OTOH, hubby says he's installed the one in the picture & it's pretty good quality materials, everything's included, & can be installed by someone with decent handyman skills.


----------



## Dixie

Enchant18 said:


> I love the bookcase and plan to utilize that design next year.


*
Me too! We are planning on finishing our basement in a few months and that's what I planned to use as a door for my storage area. Three sides of the room will be below grade. Good to have a picture now to show hubby what I want it to look like. *


----------



## Grimm

dixiemama said:


> Our beds are raised 10 inches off the floor for storage.


Ours are 14" off the floor. I keep our toiletries and non food preps under the beds. I have extra room under Roo's so I keep her winter clothes there.


----------



## TheLazyL

House interior wall on 16" centers?

Walk in closet?

Between 2 studs and using a hand dry wall saw cut out a rectangle piece of the drywall (careful! Might be some electrical wiring in there!). Cut opening height shorter then a full length mirror.
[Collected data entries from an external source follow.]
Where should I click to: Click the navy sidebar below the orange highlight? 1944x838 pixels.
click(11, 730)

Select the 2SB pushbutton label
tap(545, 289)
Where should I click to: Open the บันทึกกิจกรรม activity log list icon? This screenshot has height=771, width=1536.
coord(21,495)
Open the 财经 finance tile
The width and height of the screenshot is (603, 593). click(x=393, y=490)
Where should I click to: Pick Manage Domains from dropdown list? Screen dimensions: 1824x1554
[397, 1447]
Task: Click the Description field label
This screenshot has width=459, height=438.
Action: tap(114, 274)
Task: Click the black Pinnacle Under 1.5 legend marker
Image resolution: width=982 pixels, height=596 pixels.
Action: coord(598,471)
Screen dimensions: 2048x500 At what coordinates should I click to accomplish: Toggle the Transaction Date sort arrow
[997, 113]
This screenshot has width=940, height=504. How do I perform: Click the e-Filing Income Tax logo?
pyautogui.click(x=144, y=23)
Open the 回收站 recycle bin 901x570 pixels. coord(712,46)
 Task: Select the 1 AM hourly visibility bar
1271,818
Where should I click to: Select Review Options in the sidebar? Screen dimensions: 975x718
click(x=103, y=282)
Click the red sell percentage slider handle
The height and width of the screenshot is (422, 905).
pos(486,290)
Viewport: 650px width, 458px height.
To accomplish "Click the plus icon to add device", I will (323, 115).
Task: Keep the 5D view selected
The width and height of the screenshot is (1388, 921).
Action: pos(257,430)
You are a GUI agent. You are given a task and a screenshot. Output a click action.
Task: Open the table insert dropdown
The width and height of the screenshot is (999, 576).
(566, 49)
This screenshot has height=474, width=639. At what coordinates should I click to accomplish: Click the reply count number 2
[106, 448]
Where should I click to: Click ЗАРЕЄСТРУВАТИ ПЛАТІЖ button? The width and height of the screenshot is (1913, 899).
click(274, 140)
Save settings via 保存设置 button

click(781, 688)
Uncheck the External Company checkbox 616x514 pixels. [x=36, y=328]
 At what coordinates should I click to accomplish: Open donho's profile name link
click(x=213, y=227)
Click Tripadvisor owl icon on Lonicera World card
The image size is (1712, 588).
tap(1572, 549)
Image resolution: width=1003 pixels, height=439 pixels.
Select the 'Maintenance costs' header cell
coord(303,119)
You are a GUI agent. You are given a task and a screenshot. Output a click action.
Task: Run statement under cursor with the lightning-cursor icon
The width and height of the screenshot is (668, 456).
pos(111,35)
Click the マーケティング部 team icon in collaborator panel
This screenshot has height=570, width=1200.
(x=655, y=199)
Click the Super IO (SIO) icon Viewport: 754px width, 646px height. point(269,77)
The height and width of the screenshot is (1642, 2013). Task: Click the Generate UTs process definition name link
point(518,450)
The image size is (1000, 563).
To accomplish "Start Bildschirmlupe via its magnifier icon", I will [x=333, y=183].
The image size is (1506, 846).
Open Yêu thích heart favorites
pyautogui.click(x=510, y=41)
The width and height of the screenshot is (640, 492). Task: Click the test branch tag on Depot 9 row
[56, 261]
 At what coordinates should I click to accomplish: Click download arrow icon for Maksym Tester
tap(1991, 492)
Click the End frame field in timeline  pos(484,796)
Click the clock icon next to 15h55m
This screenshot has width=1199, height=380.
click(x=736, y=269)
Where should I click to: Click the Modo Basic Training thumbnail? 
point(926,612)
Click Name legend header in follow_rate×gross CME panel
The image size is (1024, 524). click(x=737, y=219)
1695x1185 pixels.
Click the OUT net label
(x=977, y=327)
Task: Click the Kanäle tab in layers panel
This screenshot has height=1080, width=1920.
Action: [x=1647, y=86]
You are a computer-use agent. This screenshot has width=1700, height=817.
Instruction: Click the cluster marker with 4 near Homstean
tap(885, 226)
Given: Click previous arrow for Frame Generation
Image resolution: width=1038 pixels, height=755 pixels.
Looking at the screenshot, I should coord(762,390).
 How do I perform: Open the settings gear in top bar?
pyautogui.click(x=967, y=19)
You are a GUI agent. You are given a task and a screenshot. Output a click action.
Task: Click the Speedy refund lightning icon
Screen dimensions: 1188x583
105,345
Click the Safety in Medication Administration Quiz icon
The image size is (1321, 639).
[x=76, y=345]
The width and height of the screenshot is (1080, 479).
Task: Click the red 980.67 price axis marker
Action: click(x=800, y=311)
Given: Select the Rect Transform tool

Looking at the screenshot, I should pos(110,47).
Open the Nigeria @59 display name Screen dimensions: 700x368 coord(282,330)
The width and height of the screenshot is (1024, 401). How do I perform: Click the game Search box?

Make a wood box that fits your opening. On one vertical half add small shelves that can hold handguns, magazines, flashlight, whatever. The other half will store a long gun. Put the box in the wall opening, screw it to the studs.

Fasten a piano hinge across the top of the mirror and to the top of your box.

Mirror is now hanging on the wall by the piano hinge covering the hole in the wall. You got a mirror to dress by and when you pull the bottom of the mirror towards you and up, you can reach your hidden assents!


----------



## CulexPipiens

Same idea... dressing mirror hides compartment... in this case they use two drawer slides to move it out of the way instead of having to lift it.


----------



## CulexPipiens

Just found another one...

http://www.ikeahackers.net/2014/02/secret-bookcase-door.html


----------



## TheLazyL

CulexPipiens said:


> Same idea... dressing mirror hides compartment... in this case they use two drawer slides to move it out of the way instead of having to lift it.


To bad it covered a electrical outlet. Wonder what would be a clever way of locking it in place so a accidental push doesn't result in a...LOOK AT WHAT I FOUND!


----------



## labotomi

CulexPipiens said:


> Just found another one...


The light placement would grab my attention. It just seems like something is out of place


----------



## CulexPipiens

labotomi said:


> The light placement would grab my attention. It just seems like something is out of place


Yeah, I noticed that too as I was posting it.


----------



## CulexPipiens

And yet another....

http://www.instructables.com/id/Secret-DVDBookcase-Door/?ALLSTEPS


----------



## Enchant18

I wonder if a strategically placed hook and eye catch would eliminate accidental discovery? I love these hidden compartments and rooms. The best door in the world can eventually be breached but a hidden door......
We can't afford an expensive door so I will be counting on it not being found and using a cheaper one.


----------



## Caribou

Enchant18 said:


> I wonder if a strategically placed hook and eye catch would eliminate accidental discovery? I love these hidden compartments and rooms. The best door in the world can eventually be breached but a hidden door......
> We can't afford an expensive door so I will be counting on it not being found and using a cheaper one.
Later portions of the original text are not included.